Being a whistle-blower is not what an individual strives to be. It comes with strings attached, yet the “errors” some employers make leaves no room for silence.
Alayne Fleischmann, recently of JP Morgan Chase, is another example of employee observation of their company’s wrongdoing – and the need to report what is egregious wrong doing. Labeled the $9 billion witness, her story closely parallels mine. It is disturbing to read, as it points out that in spite of the awareness of the mortgage fiasco, the major banks are still not being held accountable.
It’s not news that the major banks in this country, working hand in hand with Fannie Mae and Freddie Mac, granted substandard mortgage loans to subprime borrowers, which led to the 2008 financial debacle. The combination of perverse management incentives, contract underwriter and haphazard investigating, lowered standards and waffling on guarantees that went with the purchasing and repackaging of substandard home loans into mortgage securities was an outright recipe for disaster.
Yet what could be considered as fraud was not. Banks got their wrists slapped. Taxpayers paid and in many cases the bank themselves were able to take write-offs for their ‘mistakes”. When the inevitable “crash” came, the perpetrators were not held accountable. Instead the Department of Justice (D.O.J) negotiated incredible settlement agreements with the major bank’s responsible. Chase, Citigroup and Bank of America paid big fines, but nowhere close to the losses involved. And the investors losing money on the mortgage securities did not get a penny of the settlements.
Eric Holder, the outgoing Attorney General, may be encouraging whistle-blowers to come forward but the evidence still remains that one should do so with caution. The reward for speaking up about the wrongdoing comes with a penalty – your job, the possibility of future employment in your profession,,and fear of what comes next. You did the right thing, and yes, there are consequences.
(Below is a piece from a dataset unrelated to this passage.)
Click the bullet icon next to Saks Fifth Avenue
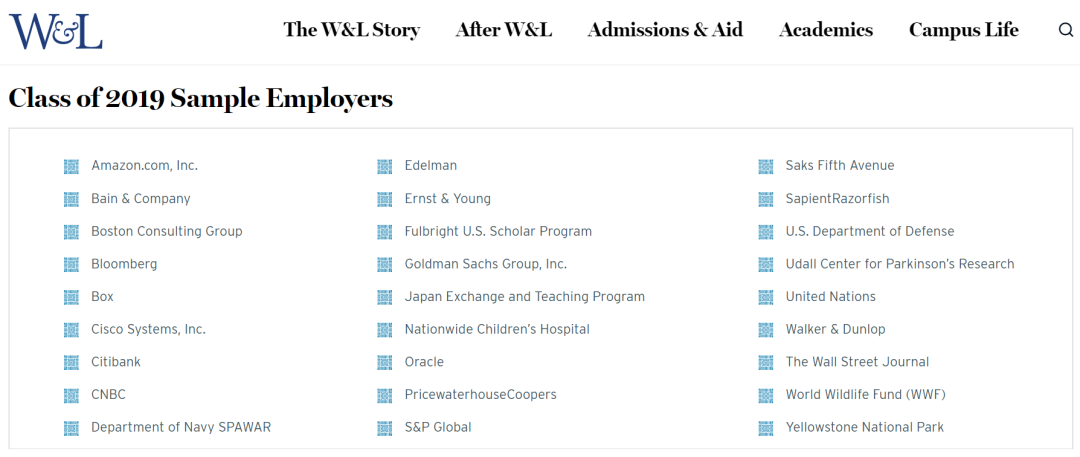Image resolution: width=1080 pixels, height=457 pixels. point(765,166)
The D.O. J may be wrapping up final settlements but at what cost? Massive corruption cover ups at a small price – small compared to the huge destruction, which greed and corruption allowed. Banks have knowingly sold high risk loans as low risk securities with little regard for the consequences
And frankly with so little “punishment,” why not take the risk for such high rewards. It’s not accountability which is rewarded, it’s greed! Industry-wide underwriting problems may have been a consequence of the boom era market. However, my concern lies with the continuation of this cycle. If Fannie and Freddie get their way and standards are lowered, we will go down that path again, and pay for that lesson again, as human nature hasn’t changed all that much in a few short years.
Whistle-blowing is not the answer. In the past, those of us who caught and spoke out against the fraud in-house, made headlines, lost our jobs and signed confidentiality statements – even testified and gave substantial evidence, as I did, to no avail.
We are repeatedly told our big banks are too big to let fail.
Are they also too crooked to let fail?
And, doesn’t it seem odd that government is helping by burying the evidence?
If the D.O.J. is not bringing wrong doers to real justice, are they instead encouraging future greed and corruption by not holding company’s involved feet to the fire? To date there is little doubt that the D.O.J has tried to avoid disclosure and prevent public scrutiny of their sweetheart deals. In some instances settlements aren’t even being called fines.
In the process of this so-called justice, employees are laid off to defray the legal costs involved, the banks “look” good , their stock price goes up and the government disposes a bank’s liability without the public being aware. And the Citigroups, Goldman Sachs and JP Morgan Chases stay in the game, at the taxpayer and employees like Ms. Fleischmann’s and my expense.
Eric Holder encourages whistle blowing and says he wants evidence, while at the same time arguing that “special” care needs to be taken when investigating the big banks, so the world economy is not upset. Two sets of rules, one for the little guy and one for the supersize? We reward the bad banks so they don’t go under?
In a recent blog post, I referred to Eric Holder’s speech at NYU. His attitude seemed to indicate that bad things just happen. And, how can you place blame when the people responsible may in fact not be responsible at all? They just found themselves in difficult circumstances.
He states, ”Responsibility remains so diffuse and top executives so insulated, that any misconduct could again be considered more a symptom of the institution’s culture than a result of the willful actions of any single individual.” Mr. Holder conveniently forgets that it is the top tier who sets the stage for corporate culture and its ethics or lack thereof.
Looks as if we go down this path, the government itself is saying: go for it!
Hey, fellow taxpayer, hope we have the deep pockets to pay for all of this!